■ Problem requirements
Lines from the first one down to the one containing "Task: Click the heart icon in the footer" in the data below are the only ones needed; please return them exactly, both ends included.

______________________________

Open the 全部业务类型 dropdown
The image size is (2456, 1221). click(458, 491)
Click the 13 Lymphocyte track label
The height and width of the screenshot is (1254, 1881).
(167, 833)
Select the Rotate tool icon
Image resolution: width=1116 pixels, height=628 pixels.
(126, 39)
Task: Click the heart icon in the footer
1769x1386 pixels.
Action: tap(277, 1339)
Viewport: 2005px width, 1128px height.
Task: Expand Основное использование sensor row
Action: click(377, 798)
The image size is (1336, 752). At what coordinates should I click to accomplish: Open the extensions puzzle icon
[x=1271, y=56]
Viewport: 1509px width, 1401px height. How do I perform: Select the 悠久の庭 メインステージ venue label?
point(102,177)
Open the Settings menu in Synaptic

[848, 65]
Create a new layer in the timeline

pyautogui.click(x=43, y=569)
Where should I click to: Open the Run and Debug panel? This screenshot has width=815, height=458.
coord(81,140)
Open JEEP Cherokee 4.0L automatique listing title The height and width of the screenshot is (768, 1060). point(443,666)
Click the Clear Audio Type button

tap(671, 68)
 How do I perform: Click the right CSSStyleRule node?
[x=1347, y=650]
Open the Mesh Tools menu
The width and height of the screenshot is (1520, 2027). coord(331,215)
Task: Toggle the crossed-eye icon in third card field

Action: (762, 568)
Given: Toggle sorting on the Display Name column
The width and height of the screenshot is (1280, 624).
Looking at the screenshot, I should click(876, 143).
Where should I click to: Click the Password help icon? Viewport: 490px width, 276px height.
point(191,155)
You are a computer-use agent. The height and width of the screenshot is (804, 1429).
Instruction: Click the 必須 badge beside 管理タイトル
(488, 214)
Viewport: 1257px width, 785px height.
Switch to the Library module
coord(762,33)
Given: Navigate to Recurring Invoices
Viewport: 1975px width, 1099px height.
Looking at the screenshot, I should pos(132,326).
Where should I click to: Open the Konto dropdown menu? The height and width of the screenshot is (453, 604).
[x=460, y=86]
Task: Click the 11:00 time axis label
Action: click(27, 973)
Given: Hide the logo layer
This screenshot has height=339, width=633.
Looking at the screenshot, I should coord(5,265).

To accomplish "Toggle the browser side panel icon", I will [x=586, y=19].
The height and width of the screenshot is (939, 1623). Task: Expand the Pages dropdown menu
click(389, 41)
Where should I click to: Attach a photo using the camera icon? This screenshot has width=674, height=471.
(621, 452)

______________________________

■ Exercise solution
Open the 全部业务类型 dropdown
The image size is (2456, 1221). click(458, 491)
Click the 13 Lymphocyte track label
The height and width of the screenshot is (1254, 1881).
(167, 833)
Select the Rotate tool icon
Image resolution: width=1116 pixels, height=628 pixels.
(126, 39)
Task: Click the heart icon in the footer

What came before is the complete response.